What this exercise asks =
a) From the Intelligencer clippings, copy the passage starting at "Since then a" and ending at "of political affiliations.".
b) Using the Intelligencer clippings, explain why all the bells and whistles in the city are expected to sound at 9 o'clock Monday morning.

Source document =
-- Opening Marker --

The Intelligencer November 8, 1917 (page 1)

“Returned Soldiers. Many Now Occupying Good Positions in Public Service. In the early stages of the war, when every effort was being made to encourage the young men of Canada to make the sacrifices necessary to enable them to ‘sign up’ to defend the Empire, their homes and loved ones against the blood-thirsty and fiendish attack of the Hun, Mr. Porter, the member for West Hastings, in his public speeches declared that in so far as his power would go preference would be given to returned soldiers in filling any positions becoming vacant in the public service in the Riding which he represented.

Since then a large number of vacancies have taken place, some by death, others by officials taking up arms in our common defence. It is greatly to Mr. Porter’s credit and shows the warm spot in his heart for our returned heroes when we are able to say that in every instance where such a vacancy has occurred in West Hastings it has been filled by the temporary or permanent appointment of a returned soldier upon his recommendation.

A great many such appointments have been so made in the Inland Revenue Department, The Customs Department, The Post Office Department both in the City and County, The British Munition Works, The Trent Canal, and other Public Works and contracts. …  Some of these vacant positions have also been given to female relatives of soldiers, and all without any distinction of political affiliations.

Our soldier boys, both returned and overseas, know they have a staunch friend in Mr. Porter. …  They are not likely to forget Mr. Porter when they can do him a service, nor will their female friends who have the right to vote overlook these acts of justice done for their boys and husbands.

It is also worthy of note that the twelve or fourteen extra clerks necessary to handle the Christmas rush at the Post Office will be sons of soldiers as the result of Mr. Porter’s recommendation.”

The Intelligencer November 8, 1917 (page 1)

“Nine O’Clock Monday! Monday morning at 9 o’clock all the bells and whistles in this city are expected to herald the opening of Canada’s Victory Loan.

The clamor is to signify that all the people in this part of Canada, in company with all other Canadians,—are taking up joyfully, optimistically and with determination, the task of making this loan a success.

There are sure to be some among us who will sit back and say: ‘Oh, a hundred and fifty million dollar loan is out of my class—over my head, how can I help?’ Don’t be one of these people. Don’t hand back. Don’t imagine YOUR contribution too small to help Canada. Five dollars down will, we are told, buy a Victory Bond.

Be ready for this campaign! Watch the Government’s advertising from now on—and make ready to render your share of this patriotic yet profitable service to your country.”

The Intelligencer November 8, 1917 (page 2)

“Another Enlister. Mr. Robert F. Brown, aged 22 years and married, applied at the Post Office to-day and obtained active service papers. Mr. Brown resides on Foster Avenue, and of late has been in the employ of the F. S. Anderson Company of this city. This is the sixth person who has taken out active service papers.

Many claim exemption. Up to 2 o’clock this afternoon 525 eligibles under the Militia Act, had made application at the Belleville Post Office for exemption papers and six active service papers. Some 1,900 have been examined by the Medical Military Board here, the great majority of whom are in Class A.”

The Intelligencer November 8, 1917 (page 7)

“Well Liked By Everyone. The following communication refers to Private Charles Barnett, who left Belleville with the 80th Battalion, and whose life has been given for King and Country:

Canadian Ordnance Office, October 24, 1917, Liphook, Hants, England. Mrs. Annie Barnett, 17 Everett St., Belleville, Ont. Dear Mrs. Barnett:—I am returning the enclosed letter. It was opened for the purpose of identifying the sender. On behalf of the members of this detachment I desire to extend to you our deepest sympathy in your irreparable loss. Your husband was well liked by everyone of us, and I always found him to be a trustworthy and willing worker, and of the highest character. Yours faithfully, A. G. Self, Sub. Condr.”

-- Closing Marker --

Records shown =
-- Opening Marker --

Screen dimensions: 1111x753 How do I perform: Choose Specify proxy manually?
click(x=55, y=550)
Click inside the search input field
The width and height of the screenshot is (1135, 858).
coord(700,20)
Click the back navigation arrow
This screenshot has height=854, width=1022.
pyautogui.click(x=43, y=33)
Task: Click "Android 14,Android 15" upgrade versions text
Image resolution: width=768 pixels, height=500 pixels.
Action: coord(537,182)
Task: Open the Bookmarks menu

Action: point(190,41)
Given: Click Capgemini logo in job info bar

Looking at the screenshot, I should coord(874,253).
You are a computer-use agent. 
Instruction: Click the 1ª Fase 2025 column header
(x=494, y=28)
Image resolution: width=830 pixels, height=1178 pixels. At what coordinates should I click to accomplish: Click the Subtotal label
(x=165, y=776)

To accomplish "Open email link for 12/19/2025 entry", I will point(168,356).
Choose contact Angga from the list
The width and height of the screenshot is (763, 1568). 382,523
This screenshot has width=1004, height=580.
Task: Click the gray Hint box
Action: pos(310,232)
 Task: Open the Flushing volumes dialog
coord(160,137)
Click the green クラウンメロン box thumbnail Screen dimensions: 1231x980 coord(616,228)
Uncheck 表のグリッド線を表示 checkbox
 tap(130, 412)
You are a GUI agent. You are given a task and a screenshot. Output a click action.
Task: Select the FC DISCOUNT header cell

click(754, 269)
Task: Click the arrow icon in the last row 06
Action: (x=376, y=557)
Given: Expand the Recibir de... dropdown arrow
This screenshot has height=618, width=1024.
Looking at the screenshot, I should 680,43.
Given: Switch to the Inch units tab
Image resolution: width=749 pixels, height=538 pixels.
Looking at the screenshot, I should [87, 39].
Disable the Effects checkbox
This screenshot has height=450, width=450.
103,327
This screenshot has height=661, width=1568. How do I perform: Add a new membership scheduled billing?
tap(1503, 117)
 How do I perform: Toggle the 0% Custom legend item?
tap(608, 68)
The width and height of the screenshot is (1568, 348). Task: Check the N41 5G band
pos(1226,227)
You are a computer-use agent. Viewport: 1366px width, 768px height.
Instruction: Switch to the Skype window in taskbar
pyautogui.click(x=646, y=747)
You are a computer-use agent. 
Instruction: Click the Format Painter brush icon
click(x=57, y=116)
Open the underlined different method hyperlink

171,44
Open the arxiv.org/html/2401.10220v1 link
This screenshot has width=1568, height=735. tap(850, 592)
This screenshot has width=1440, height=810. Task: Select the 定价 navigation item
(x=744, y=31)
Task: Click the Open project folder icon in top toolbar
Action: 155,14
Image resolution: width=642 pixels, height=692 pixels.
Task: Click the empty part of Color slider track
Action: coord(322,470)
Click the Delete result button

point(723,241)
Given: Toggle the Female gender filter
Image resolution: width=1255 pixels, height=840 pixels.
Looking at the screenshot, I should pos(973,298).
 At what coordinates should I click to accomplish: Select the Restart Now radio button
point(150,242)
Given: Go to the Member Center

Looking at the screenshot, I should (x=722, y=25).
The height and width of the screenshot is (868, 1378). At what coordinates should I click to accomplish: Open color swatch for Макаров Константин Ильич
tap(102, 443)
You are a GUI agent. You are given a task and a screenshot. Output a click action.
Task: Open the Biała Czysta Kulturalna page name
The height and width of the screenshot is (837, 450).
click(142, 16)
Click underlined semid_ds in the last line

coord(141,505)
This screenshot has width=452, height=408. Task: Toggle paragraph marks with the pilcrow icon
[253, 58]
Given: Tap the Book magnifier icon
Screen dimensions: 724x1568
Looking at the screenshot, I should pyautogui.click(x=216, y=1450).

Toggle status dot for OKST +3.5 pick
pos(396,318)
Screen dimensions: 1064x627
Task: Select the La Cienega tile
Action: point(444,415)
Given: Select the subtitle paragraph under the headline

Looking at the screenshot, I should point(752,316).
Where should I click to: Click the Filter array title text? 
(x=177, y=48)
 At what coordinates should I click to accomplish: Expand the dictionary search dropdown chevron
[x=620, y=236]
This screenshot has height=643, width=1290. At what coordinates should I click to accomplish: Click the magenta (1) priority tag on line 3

-- Closing Marker --

Response list =
a)
Since then a large number of vacancies have taken place, some by death, others by officials taking up arms in our common defence. It is greatly to Mr. Porter’s credit and shows the warm spot in his heart for our returned heroes when we are able to say that in every instance where such a vacancy has occurred in West Hastings it has been filled by the temporary or permanent appointment of a returned soldier upon his recommendation.

A great many such appointments have been so made in the Inland Revenue Department, The Customs Department, The Post Office Department both in the City and County, The British Munition Works, The Trent Canal, and other Public Works and contracts. …  Some of these vacant positions have also been given to female relatives of soldiers, and all without any distinction of political affiliations.

b) They will herald the opening of Canada's Victory Loan. The noise is meant to signify that the people in this part of Canada, along with all other Canadians, are taking up the task of making the loan a success joyfully, optimistically and with determination.